DapE Can Function as an Aspartyl Peptidase in the Presence of Mn 2+

Abstract

Extracts of a multiply peptidase-deficient (pepNABDPQTE iadA iaaA) Salmonella enterica serovar Typhimurium strain contain an aspartyl dipeptidase activity that is dependent on Mn²⁺. Purification of this activity followed by N-terminal sequencing of the protein suggested that the Mn²⁺-dependent peptidase is DapE (N-succinyl-l,l-diaminopimelate desuccinylase). A dapE chromosomal disruption was constructed and transduced into a multiply peptidase-deficient (MPD) strain. Crude extracts of this strain showed no aspartyl peptidase activity, and the strain failed to utilize Asp-Leu as a leucine source. The dapE gene was cloned into expression vectors in order to overproduce either the native protein (DapE) or a hexahistidine fusion protein (DapE-His₆). Extracts of a strain carrying the plasmid overexpresssing native DapE in the MPD dapE background showed a 3,200-fold elevation of Mn²⁺-dependent aspartyl peptidase activity relative to the MPD dapE⁺ strain. In addition, purified DapE-His₆ exhibited Mn²⁺-dependent peptidase activity toward aspartyl dipeptides. Growth of the MPD strain carrying a single genomic copy of dapE on Asp-Leu as a Leu source was slow but detectable.

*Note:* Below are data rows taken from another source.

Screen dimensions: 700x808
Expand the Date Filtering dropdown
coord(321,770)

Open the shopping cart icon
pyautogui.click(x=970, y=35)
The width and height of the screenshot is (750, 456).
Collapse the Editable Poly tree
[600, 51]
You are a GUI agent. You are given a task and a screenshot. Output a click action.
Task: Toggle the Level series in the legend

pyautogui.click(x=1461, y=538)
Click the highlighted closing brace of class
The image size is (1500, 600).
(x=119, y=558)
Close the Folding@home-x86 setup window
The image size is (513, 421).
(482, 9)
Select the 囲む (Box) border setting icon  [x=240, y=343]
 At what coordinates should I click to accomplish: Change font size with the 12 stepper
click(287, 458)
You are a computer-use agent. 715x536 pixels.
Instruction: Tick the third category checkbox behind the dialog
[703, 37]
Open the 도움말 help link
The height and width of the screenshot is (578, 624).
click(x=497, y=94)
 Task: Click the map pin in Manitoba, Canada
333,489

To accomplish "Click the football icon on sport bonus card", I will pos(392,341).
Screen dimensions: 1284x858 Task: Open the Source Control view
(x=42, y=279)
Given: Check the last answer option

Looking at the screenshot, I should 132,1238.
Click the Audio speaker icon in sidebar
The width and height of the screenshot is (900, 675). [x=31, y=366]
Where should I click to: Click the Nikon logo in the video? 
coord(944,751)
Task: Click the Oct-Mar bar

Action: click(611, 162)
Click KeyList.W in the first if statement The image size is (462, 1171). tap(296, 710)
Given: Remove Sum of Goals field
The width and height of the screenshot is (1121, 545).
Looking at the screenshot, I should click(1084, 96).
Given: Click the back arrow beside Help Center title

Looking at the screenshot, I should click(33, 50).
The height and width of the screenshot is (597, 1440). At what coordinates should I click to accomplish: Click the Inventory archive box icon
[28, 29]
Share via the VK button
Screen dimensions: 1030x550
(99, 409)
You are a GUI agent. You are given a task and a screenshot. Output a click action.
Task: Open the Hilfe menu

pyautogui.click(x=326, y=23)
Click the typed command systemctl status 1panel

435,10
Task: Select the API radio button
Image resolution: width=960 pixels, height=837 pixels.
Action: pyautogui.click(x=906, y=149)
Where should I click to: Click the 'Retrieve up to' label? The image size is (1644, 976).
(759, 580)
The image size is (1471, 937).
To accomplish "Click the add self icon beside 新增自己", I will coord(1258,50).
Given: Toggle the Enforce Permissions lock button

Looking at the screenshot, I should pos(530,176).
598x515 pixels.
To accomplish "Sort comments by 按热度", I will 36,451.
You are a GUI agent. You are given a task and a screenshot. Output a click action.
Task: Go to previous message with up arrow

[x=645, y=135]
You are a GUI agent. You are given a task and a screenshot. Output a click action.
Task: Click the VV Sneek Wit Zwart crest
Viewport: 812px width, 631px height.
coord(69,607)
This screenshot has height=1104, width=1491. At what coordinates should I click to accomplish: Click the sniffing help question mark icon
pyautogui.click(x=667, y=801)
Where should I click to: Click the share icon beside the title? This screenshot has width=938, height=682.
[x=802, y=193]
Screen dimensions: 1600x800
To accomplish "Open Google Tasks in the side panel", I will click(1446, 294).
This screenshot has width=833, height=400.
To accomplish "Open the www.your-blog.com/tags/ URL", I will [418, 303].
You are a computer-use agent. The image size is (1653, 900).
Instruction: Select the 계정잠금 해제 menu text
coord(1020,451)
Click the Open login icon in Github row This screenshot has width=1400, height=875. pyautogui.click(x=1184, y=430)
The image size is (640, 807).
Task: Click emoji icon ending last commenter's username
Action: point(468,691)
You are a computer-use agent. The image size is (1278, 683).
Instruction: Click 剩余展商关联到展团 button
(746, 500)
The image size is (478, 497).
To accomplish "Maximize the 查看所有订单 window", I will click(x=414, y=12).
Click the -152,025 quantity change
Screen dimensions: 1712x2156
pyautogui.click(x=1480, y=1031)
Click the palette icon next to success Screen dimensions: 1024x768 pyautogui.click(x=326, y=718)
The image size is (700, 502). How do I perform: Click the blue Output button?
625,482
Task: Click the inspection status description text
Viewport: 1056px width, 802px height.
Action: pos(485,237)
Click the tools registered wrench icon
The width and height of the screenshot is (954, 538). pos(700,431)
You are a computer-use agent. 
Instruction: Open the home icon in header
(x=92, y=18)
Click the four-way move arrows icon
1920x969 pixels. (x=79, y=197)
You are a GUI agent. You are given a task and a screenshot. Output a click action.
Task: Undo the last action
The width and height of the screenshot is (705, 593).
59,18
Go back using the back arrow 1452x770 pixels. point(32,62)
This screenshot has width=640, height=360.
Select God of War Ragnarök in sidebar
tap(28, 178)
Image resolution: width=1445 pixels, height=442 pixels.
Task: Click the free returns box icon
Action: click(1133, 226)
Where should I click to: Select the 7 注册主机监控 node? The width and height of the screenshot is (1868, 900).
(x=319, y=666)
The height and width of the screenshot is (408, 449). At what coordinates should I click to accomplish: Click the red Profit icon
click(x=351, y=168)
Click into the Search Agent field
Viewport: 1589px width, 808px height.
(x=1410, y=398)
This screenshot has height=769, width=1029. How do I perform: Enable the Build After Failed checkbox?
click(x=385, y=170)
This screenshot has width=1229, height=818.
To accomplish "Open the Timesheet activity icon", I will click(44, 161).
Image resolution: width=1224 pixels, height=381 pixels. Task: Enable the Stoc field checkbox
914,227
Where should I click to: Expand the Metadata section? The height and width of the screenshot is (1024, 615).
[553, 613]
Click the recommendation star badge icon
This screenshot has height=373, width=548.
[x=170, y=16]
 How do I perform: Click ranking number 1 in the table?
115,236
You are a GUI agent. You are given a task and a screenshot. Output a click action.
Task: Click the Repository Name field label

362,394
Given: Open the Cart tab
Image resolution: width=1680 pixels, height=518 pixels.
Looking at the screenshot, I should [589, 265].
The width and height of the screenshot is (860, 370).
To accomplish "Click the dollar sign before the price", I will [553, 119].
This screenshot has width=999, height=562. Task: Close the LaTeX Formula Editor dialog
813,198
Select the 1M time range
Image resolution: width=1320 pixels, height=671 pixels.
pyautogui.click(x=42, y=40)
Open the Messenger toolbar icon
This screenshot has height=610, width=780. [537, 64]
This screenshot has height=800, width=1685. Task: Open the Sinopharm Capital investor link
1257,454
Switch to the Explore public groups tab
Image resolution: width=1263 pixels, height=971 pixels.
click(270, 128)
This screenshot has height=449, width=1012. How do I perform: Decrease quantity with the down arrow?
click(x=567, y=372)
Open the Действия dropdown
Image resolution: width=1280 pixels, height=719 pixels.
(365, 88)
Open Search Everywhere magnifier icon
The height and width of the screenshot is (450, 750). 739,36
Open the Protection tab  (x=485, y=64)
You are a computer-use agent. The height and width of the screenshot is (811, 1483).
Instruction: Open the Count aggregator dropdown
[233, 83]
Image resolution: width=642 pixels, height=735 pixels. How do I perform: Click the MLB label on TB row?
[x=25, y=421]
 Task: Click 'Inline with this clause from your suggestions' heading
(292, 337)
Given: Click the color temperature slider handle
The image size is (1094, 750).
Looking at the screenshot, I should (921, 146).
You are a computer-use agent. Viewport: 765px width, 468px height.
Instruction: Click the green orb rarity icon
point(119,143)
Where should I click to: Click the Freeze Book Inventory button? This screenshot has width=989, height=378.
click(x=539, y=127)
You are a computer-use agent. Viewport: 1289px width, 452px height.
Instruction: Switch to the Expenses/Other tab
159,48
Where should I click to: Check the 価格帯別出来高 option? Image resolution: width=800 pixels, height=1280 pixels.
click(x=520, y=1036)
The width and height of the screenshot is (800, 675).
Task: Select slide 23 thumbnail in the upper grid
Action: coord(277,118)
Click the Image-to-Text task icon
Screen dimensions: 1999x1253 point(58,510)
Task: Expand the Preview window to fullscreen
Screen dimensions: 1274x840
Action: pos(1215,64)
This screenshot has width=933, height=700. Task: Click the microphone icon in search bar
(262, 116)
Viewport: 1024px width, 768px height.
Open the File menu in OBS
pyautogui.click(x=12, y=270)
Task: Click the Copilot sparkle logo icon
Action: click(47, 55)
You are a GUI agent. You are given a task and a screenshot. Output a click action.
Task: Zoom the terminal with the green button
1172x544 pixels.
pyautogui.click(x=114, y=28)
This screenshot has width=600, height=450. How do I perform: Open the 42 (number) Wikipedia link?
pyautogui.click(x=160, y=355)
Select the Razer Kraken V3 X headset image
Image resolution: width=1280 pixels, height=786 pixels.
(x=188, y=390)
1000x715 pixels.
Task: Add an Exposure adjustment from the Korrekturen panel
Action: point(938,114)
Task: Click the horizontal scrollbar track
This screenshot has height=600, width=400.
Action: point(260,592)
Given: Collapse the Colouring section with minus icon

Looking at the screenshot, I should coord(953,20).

Overproduction of DapE in the MPD dapE strain allowed growth on Asp-Leu at a much faster rate. DapE was found to be specific for N-terminal aspartyl dipeptides: no N-terminal Glu, Met, or Leu peptides were hydrolyzed, nor were any peptides containing more than two amino acids. DapE is known to bind two divalent cations: one with high affinity and the other with lower affinity. Our data indicate that the form of DapE active as a peptidase contains Zn²⁺ in the high-affinity site and Mn²⁺ in the low-affinity site.